= AIM OF THE EXERCISE =
Set down, exactly and with nothing added, the lines running from the one that holds "You are a computer-use" to the final line of the records. Pictures stay out of the copy.

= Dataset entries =
+--

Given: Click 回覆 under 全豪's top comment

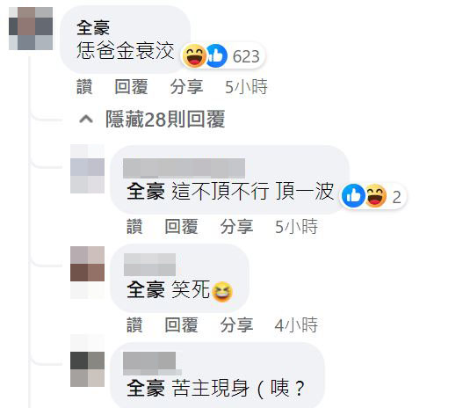Looking at the screenshot, I should click(x=131, y=87).
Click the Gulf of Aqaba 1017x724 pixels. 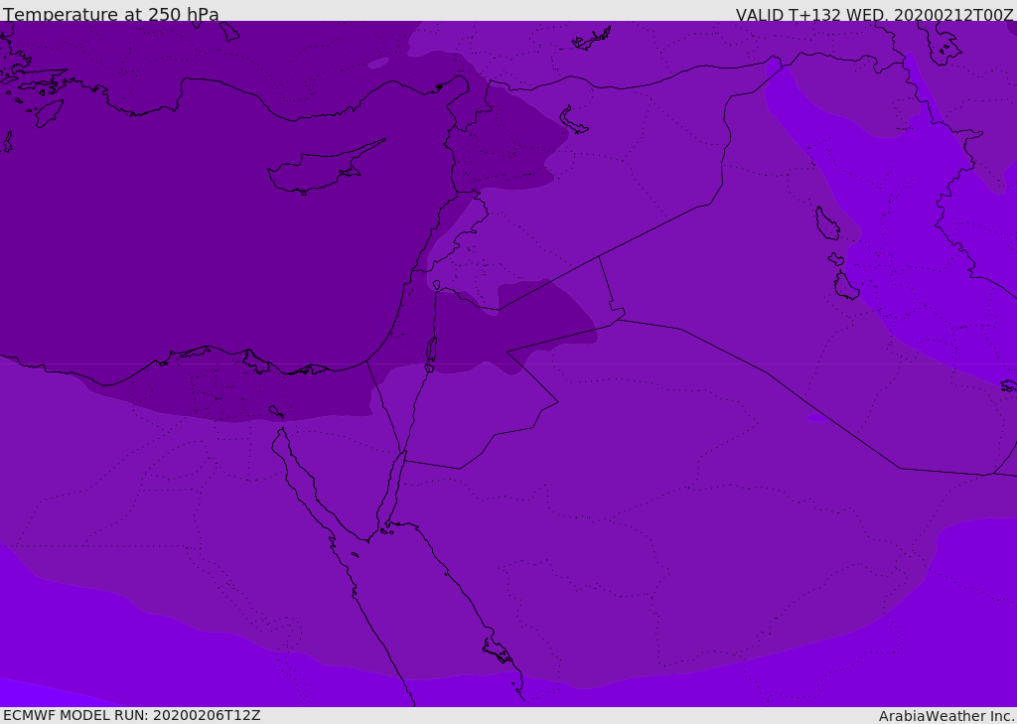393,487
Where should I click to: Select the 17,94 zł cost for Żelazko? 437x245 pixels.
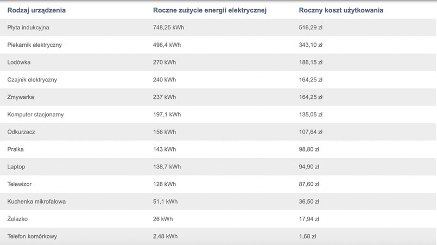[309, 218]
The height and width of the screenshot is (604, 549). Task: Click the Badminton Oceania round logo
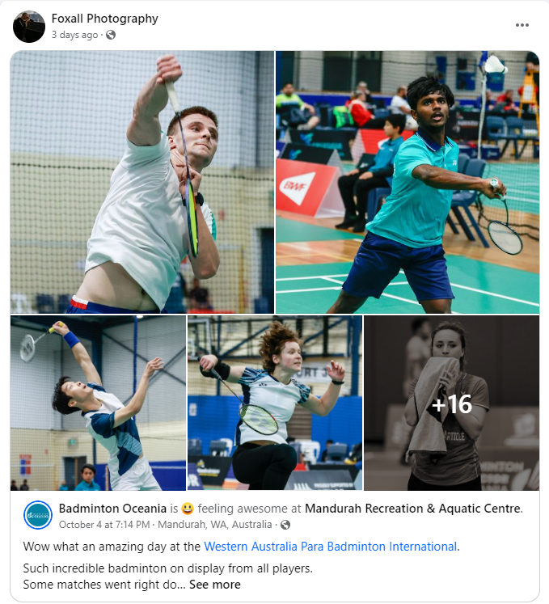[x=38, y=515]
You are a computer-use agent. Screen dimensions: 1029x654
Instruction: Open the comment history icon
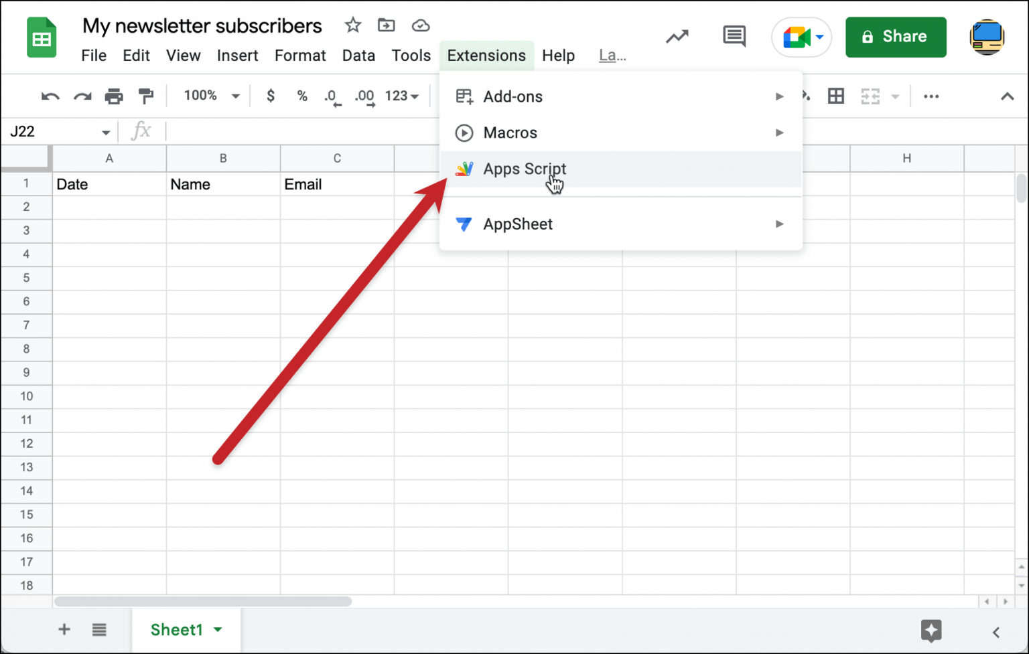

+--

= SOLUTION TO THE PROBLEM =
You are a computer-use agent. Screen dimensions: 1029x654
Instruction: Open the comment history icon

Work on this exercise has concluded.